Each certificate already contains information on its originating certificate authority and policies, as defined in the X.509 standard and its standard extensions. The Attitudinal is no PKI expert, but believes that either by X.509 extensions or by extra information provided to the Security framework, macOS could and should ask those installing certificates to indicate who they are (like “1Password.app”), what the certificate does, and a URI with plain HTML data (no animations, please!) providing more information. Combine all this with a “last accessed” date and looking at a certificate in Keychain Access might not be a waste of time.
It would, however, still show you a lot of hexadecimal data and standard extension fields that mean nothing to most users. The Attitudinal would forfend—forfend!—hiding these fields just because they’re hard to understand, and applauds Apple for not having done so. Because some of these fields are extensions, the system cannot always know what the values in those fields mean. Apple could, though, encourage certificate authorities to provide URI fields that define those extensions if they are not part of the standard.
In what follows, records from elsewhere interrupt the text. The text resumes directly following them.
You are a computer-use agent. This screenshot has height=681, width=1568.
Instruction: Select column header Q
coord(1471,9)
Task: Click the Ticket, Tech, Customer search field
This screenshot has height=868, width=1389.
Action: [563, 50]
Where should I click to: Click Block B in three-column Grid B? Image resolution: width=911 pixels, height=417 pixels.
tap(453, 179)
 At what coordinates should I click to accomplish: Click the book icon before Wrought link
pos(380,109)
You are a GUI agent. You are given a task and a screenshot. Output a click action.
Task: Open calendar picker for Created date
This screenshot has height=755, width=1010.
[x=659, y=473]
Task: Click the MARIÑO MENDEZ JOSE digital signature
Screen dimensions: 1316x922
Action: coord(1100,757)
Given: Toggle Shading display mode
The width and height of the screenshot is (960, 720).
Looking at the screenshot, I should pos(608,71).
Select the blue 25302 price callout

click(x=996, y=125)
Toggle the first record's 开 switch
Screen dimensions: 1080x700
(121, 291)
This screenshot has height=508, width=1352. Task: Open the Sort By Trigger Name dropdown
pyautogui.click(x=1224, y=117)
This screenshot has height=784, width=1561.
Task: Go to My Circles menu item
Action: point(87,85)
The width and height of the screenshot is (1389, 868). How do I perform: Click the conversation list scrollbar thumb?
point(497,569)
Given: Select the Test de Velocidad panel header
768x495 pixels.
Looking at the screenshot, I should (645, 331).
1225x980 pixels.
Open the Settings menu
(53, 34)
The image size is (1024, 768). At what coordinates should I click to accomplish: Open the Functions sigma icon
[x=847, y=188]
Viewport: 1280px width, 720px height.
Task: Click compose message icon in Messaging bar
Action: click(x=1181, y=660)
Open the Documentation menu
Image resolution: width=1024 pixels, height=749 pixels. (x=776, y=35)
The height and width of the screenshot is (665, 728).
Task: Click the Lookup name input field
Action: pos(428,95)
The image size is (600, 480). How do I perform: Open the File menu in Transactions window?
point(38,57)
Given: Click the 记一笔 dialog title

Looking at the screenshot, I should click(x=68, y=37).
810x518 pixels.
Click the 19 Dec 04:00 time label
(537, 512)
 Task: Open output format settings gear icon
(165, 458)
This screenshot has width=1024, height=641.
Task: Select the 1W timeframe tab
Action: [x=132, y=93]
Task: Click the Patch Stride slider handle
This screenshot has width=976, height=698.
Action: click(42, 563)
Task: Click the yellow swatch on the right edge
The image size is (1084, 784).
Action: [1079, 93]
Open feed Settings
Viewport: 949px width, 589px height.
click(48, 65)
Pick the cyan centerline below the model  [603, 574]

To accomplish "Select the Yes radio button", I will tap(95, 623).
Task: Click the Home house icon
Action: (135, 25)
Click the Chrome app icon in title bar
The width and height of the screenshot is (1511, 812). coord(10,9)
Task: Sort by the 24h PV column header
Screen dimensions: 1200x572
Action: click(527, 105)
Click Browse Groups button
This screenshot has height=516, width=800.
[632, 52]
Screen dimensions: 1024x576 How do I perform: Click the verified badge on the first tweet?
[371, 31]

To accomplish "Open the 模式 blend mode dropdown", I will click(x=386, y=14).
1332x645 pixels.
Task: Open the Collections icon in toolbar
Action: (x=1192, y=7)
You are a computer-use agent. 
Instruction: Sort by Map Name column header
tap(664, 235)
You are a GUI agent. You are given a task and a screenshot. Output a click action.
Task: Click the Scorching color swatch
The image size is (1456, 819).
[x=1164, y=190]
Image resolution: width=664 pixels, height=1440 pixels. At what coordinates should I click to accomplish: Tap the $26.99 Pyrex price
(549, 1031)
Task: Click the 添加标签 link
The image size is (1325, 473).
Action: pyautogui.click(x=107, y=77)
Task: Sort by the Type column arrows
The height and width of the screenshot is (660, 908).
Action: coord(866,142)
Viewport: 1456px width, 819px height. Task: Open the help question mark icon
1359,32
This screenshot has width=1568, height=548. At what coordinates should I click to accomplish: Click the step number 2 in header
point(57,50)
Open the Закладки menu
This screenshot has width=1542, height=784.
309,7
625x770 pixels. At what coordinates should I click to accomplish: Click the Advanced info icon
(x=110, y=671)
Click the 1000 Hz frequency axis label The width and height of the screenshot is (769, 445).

Most of the URIs in certificates today link to other certificate-related binary files; it’s about time that some of them linked to information to help users as well as system admins.
Need to know
You can’t know what to do with certificates unless you understand why they’re present, who installed them, and the purpose for which they’re used. Someone or some company with influence and big feet needs to take the lead in making sure every certificate installation meets all of these requirements. Apple could do so at the same time it provided certificate management tools to everyone in iOS, giving a developer base (one much more significant than macOS) reason to start thinking about and implementing changes like these. You deserve enough information to understand security on your own devices.
Which brings your Attitudinal to…
Publisher’s Note: We customarily run the Attitudinal’s drafts through filters that remove politics, profanity, and references to the personal proclivities of named individuals. After doing that to the next part of the Attitudinal’s report—on the Developer ID system—we were left with 17 sentence fragments, 14 of which contained the words “lazy” and “sucks” with no subject. We have ordered a revision that we intend to publish tomorrow, availability of chicken sandwiches permitting.